* _What is being asked_: Find every line below that contains the string "icon" and copy each of those lines in full.

* _Data in this exercise_:

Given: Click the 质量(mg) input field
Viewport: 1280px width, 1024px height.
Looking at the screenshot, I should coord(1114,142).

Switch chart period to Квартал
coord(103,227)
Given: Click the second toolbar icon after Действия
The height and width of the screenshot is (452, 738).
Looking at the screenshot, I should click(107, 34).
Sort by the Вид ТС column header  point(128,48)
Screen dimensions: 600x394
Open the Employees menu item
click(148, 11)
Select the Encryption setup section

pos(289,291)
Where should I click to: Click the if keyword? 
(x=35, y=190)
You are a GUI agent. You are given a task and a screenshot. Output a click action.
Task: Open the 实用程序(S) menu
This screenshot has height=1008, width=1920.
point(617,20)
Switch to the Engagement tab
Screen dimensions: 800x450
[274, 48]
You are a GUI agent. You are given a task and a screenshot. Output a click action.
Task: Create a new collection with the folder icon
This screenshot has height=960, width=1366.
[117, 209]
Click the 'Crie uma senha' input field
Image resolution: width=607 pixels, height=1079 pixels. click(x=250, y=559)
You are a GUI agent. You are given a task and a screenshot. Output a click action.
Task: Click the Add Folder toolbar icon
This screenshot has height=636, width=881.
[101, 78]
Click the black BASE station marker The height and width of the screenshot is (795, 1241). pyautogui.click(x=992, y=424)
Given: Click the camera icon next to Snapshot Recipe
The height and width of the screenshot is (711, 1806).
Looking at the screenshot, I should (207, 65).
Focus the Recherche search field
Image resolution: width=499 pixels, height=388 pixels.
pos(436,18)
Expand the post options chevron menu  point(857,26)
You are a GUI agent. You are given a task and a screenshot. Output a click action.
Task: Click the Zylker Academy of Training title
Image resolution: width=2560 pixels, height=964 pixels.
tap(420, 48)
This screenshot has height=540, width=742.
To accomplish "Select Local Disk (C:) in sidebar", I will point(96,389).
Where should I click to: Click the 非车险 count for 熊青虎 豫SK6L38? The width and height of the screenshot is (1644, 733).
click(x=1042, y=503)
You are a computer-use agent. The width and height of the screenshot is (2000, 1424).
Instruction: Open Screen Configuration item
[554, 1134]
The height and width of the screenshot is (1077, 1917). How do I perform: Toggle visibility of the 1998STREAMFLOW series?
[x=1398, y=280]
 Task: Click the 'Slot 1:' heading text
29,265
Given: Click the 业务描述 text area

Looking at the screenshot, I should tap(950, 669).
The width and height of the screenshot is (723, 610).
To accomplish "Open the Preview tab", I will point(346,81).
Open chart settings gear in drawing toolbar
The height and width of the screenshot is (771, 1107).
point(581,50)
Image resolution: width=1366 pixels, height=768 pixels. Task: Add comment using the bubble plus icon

* _Solution to the problem_:
Given: Click the second toolbar icon after Действия
Task: Create a new collection with the folder icon
Task: Click the Add Folder toolbar icon
Given: Click the camera icon next to Snapshot Recipe
Image resolution: width=1366 pixels, height=768 pixels. Task: Add comment using the bubble plus icon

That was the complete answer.